Ideally you don't need to redefine user sets because you have already defined them in the same way that you defined your universe. If you defined them in almost the same way, you probably don't have to worry about it. If they're very different, then I would at least see how things change when you redefine them. So, it's like a helper function in case you are constructing a universe on the fly. So the short answer is: it probably doesn't hurt, but it may not be necessary and it adds compute time. Look also at ?buildRestrictedUniverse.

Also, can you please confirm that including userSets in userUniverse is a sensible thing to do?
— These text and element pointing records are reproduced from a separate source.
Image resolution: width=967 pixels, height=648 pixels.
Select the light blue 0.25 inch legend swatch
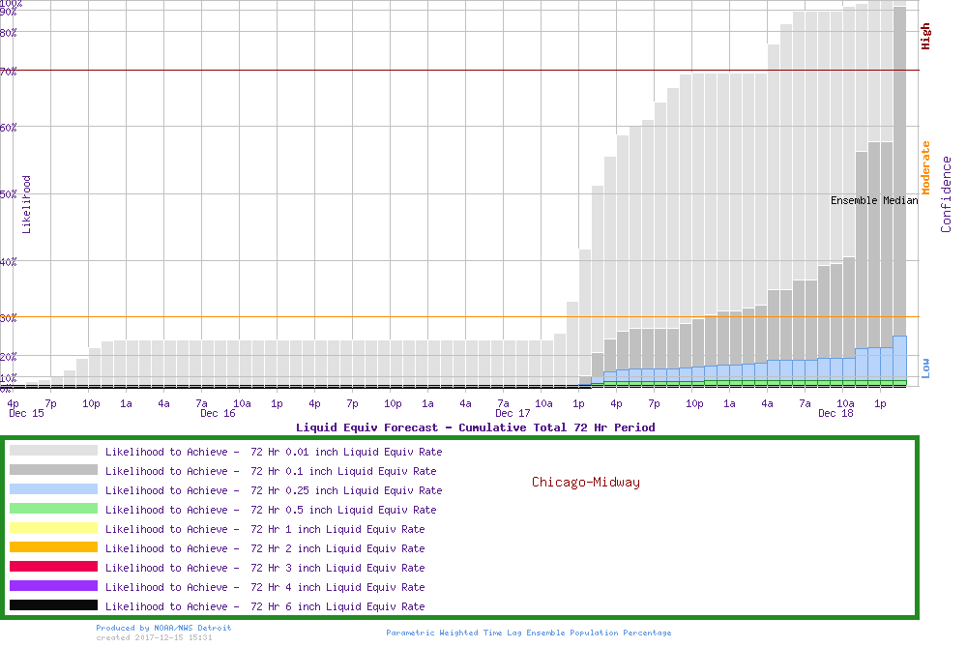pos(53,489)
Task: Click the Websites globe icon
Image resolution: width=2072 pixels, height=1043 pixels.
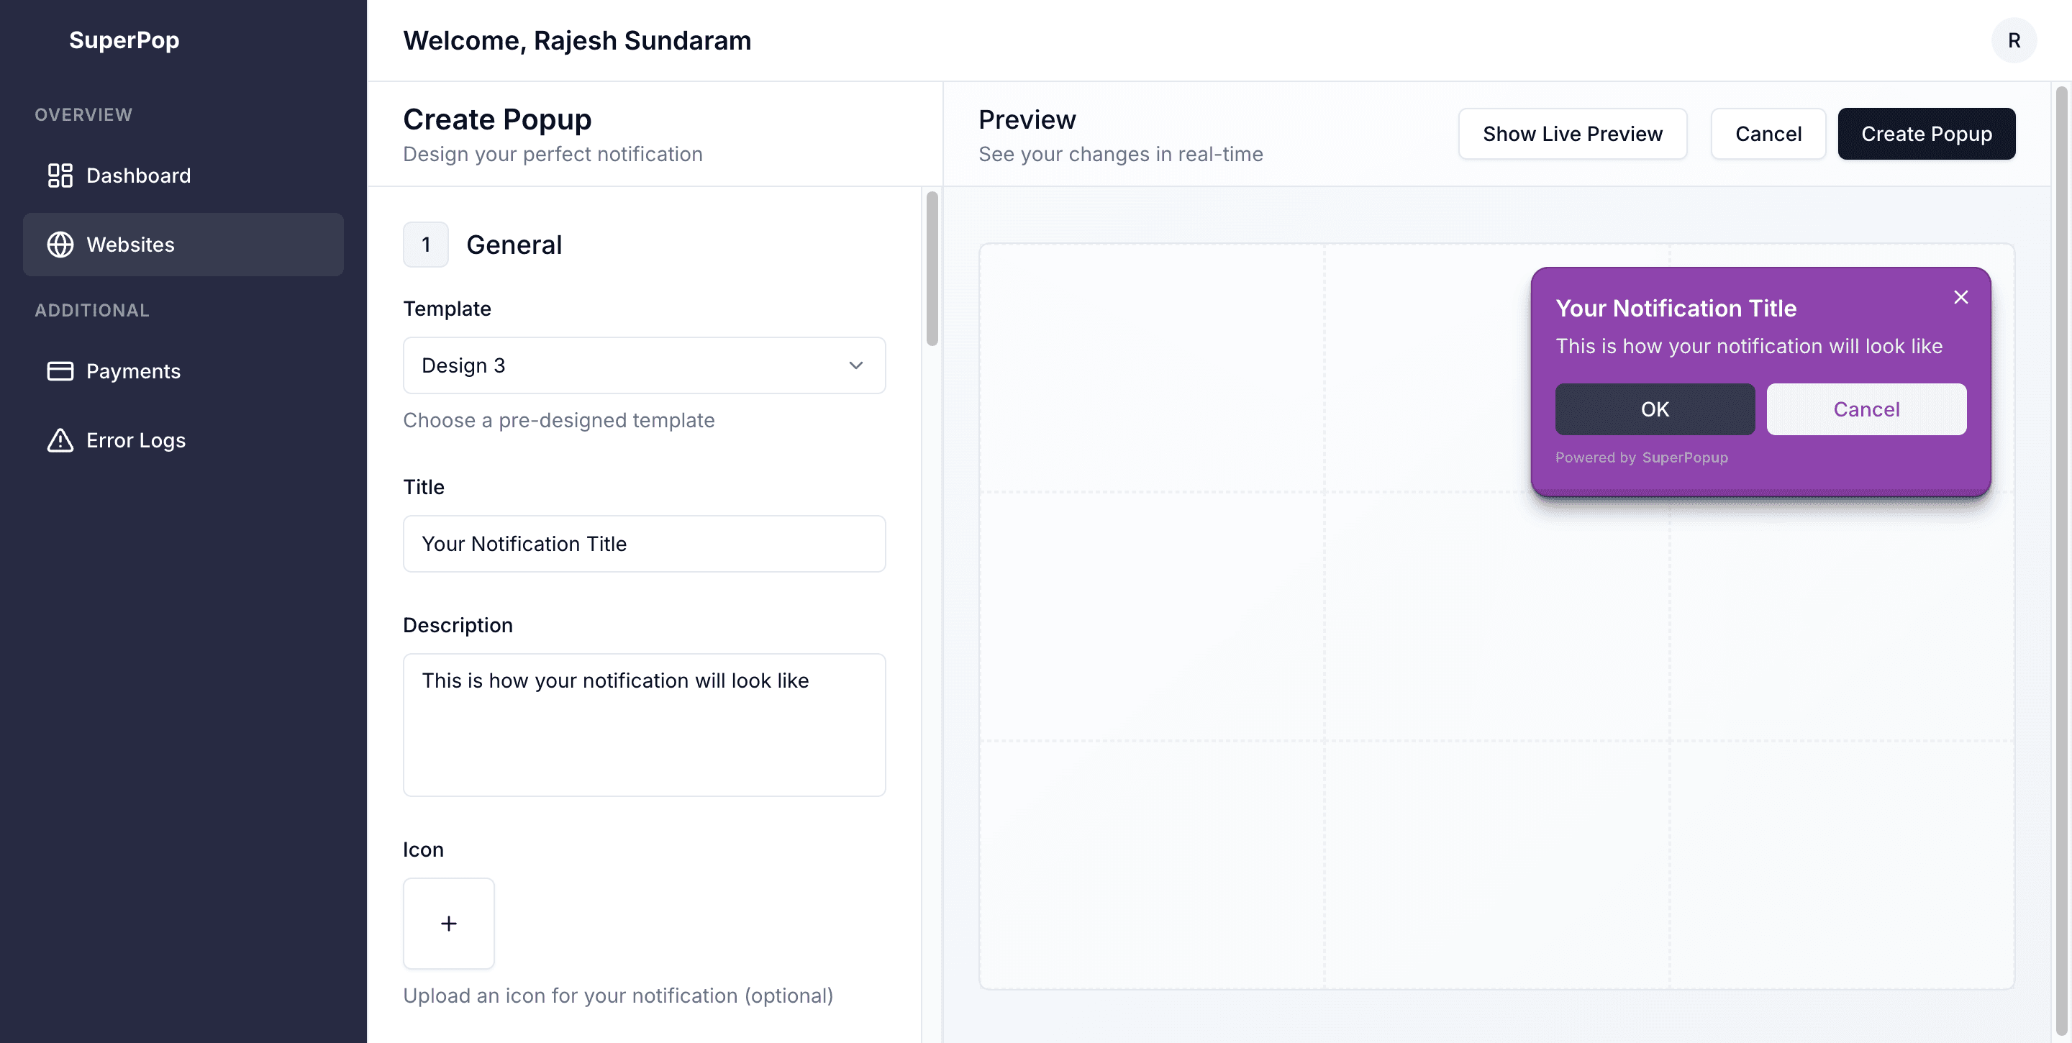Action: 60,244
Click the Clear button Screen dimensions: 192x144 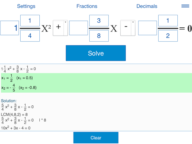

Well, any userSets that are not in the universe must be ignored... because sort of by definition, a userSet must be in the universe (that's what the universe is: the regions that could have been included in userSets). Again, ideally, your universe is defined in a way that already includes all your userSets. If not, you can sort of hack it by just adding the userSets into the universe (as you do above). I think this is a reasonable thing to do becomes sometimes it's difficult to come up with the exact appropriate universe for your test. But if there are many userSets not in the universe you want to use, you're probably using the wrong universe, and just adding the userSets may not be what you want. So, in some cases it's sensible, but you should think a bit about the universe you are using and what it means for your contingency table.